(Stored entries)
========

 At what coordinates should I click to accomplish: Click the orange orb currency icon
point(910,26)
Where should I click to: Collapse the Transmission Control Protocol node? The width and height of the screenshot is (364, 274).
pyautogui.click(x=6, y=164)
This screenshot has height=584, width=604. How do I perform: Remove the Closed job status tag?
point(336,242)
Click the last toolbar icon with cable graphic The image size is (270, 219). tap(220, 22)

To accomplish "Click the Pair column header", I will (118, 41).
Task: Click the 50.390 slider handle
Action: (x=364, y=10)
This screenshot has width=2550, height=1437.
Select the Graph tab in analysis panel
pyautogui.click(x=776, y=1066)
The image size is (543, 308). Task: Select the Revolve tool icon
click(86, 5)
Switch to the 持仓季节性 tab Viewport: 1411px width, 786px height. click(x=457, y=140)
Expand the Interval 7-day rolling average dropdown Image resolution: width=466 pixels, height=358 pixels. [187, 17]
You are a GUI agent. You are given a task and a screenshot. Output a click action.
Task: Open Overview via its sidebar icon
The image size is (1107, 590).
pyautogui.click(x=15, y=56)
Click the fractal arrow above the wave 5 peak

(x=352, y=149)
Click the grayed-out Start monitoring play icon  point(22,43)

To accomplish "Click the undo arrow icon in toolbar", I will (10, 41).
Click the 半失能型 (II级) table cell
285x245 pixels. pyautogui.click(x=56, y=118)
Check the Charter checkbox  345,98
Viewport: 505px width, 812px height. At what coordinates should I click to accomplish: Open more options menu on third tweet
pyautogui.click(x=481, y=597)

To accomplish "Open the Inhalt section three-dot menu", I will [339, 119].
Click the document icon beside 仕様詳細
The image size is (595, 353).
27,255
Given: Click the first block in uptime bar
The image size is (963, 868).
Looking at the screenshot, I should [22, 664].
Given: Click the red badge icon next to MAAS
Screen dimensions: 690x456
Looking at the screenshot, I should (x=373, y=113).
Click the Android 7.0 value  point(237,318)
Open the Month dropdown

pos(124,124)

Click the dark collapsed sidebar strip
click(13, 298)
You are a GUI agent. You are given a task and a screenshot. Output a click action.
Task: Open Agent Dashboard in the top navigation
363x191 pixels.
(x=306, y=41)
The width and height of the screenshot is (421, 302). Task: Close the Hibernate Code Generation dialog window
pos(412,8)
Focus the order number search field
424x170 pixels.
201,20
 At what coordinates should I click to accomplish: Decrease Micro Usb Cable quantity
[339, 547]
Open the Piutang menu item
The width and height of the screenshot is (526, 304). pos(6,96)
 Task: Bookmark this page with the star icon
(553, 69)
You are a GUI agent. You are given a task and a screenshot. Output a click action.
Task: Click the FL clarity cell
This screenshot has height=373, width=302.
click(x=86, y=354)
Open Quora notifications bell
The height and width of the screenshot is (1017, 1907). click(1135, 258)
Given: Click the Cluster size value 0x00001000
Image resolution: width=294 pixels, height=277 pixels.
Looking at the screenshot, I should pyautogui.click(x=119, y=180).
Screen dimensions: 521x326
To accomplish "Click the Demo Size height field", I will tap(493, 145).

========

DIRECTIONS FOR THIS TASK: Return, exactly as written, only those lines that run from the one with "Task: Open Agent" to the last line of the data, both of those lines included.

RESPONSE BOX:
Task: Open Agent Dashboard in the top navigation
363x191 pixels.
(x=306, y=41)
The width and height of the screenshot is (421, 302). Task: Close the Hibernate Code Generation dialog window
pos(412,8)
Focus the order number search field
424x170 pixels.
201,20
 At what coordinates should I click to accomplish: Decrease Micro Usb Cable quantity
[339, 547]
Open the Piutang menu item
The width and height of the screenshot is (526, 304). pos(6,96)
 Task: Bookmark this page with the star icon
(553, 69)
You are a GUI agent. You are given a task and a screenshot. Output a click action.
Task: Click the FL clarity cell
This screenshot has height=373, width=302.
click(x=86, y=354)
Open Quora notifications bell
The height and width of the screenshot is (1017, 1907). click(1135, 258)
Given: Click the Cluster size value 0x00001000
Image resolution: width=294 pixels, height=277 pixels.
Looking at the screenshot, I should pyautogui.click(x=119, y=180).
Screen dimensions: 521x326
To accomplish "Click the Demo Size height field", I will tap(493, 145).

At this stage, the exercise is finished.